Trois arguments plaident en faveur de l'amendement de suppression du Gouvernement.
Le premier a déjà été développé : le procès n'est pas un face-à-face entre l'accusé et la victime, mais un rituel au cours duquel la société essaie de réparer la blessure au corps social que représente le crime. Le principal acteur du procès est le procureur ; la victime est une partie associée au procureur. Je ne crois pas qu'il faille toucher à cet équilibre, quand bien même il faut réserver sa place à la victime, sachant que cette dernière ne peut pas devenir l'accusateur principal.
Deuxième argument : nous sommes en train de parler de choses très ténues statistiquement parlant. Les cours d'assises rendent quelque 2 500 arrêts par an, et le nombre d'acquittements oscille entre 100 et 150. La plupart de ces acquittements font l'objet d'un appel de la part du parquet, c'est-à-dire que nous sommes en présence d'une catégorie statistique tout à fait minime. Cela ne signifie pas que nous ne devons pas nous y intéresser, mais ce sont des cas rarissimes.
Troisième argument : nous sommes dans une situation très particulière.
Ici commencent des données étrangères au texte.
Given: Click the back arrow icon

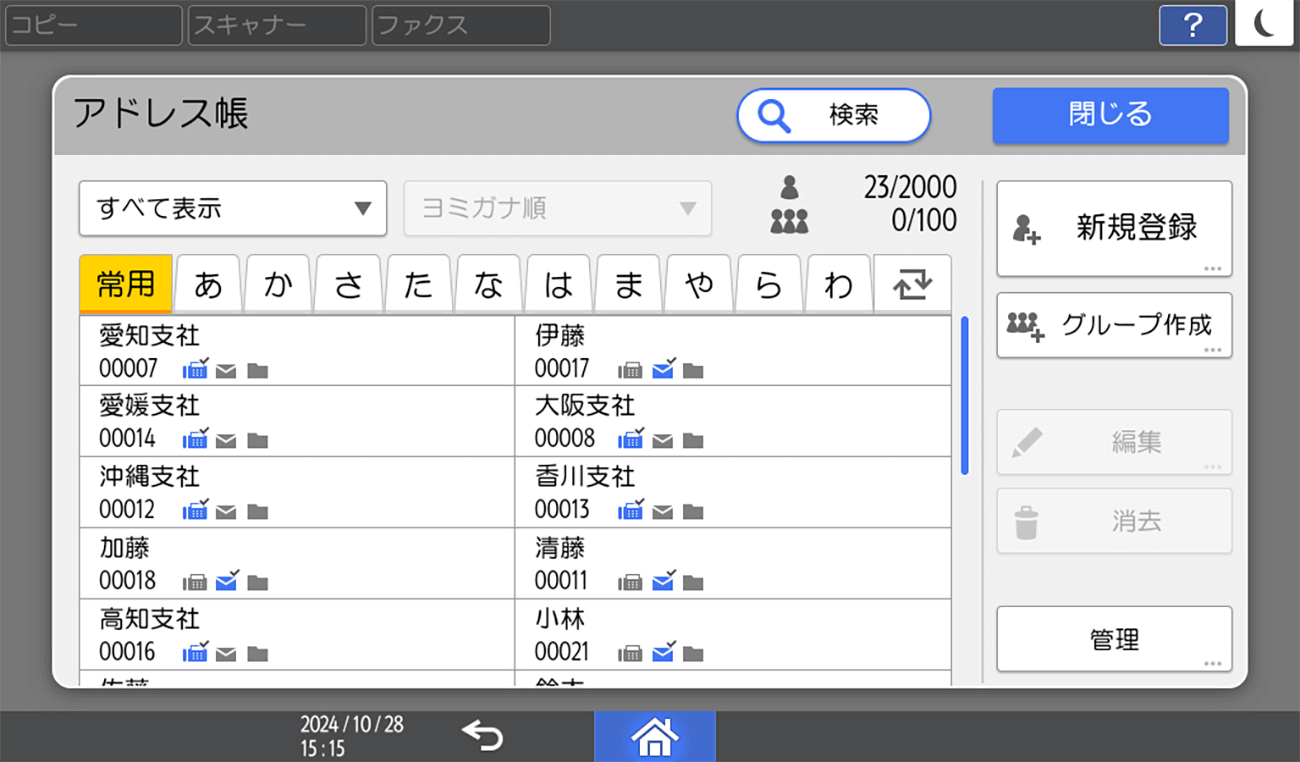Looking at the screenshot, I should pyautogui.click(x=482, y=737).
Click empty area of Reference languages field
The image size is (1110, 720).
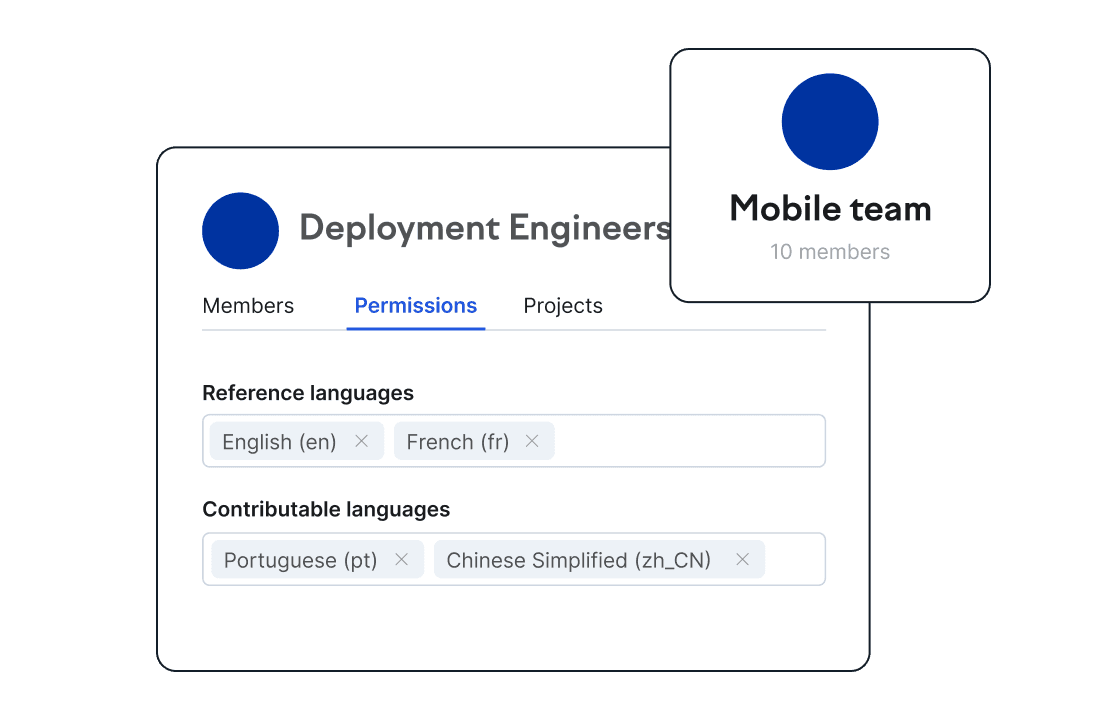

Si le parquet a décidé de poursuivre devant la cour d'assises, avec toute la lourdeur et le coût que cela représente, cela veut dire qu'il croit à son dossier. S'il décide de ne pas faire appel à l'issue des débats, c'est qu'un événement s'est produit à l'audience, indiquant que l'accusation ne pourrait aboutir à une condamnation. À tort ou à raison.
Dans certains cas, la croyance en la culpabilité de l'accusé ne peut être objectivée par aucun élément matériel. Quand bien même tout le monde pense que la cour a affaire à quelqu'un qui doit être impliqué dans le dossier, aucun élément ne permet d'asseoir sa culpabilité.
Dans ce cas-là, il faut protéger la victime et ne pas la laisser nourrir l'espoir que, toute seule, elle arrivera à obtenir une condamnation en appel. C'est d'autant plus important qu'elle peut être conseillée de façon un peu maladroite par un avocat peu habitué aux cours d'assises, car ces procédures sont rares : 2 500 arrêts par an. Si le conseil n'est pas un habitué des cours d'assises, avec la charge émotionnelle que représente le fait d'être confronté au crime, à la douleur de la victime, à la stupeur de l'accusé, il peut y avoir un emballement émotionnel conduisant à un acharnement procédurier qui va coûter beaucoup à la victime en frais et en espoirs déçus. Il est sage de protéger aussi la victime de son propre emballement.
En conséquence, j'estime qu'il faut voter cet amendement.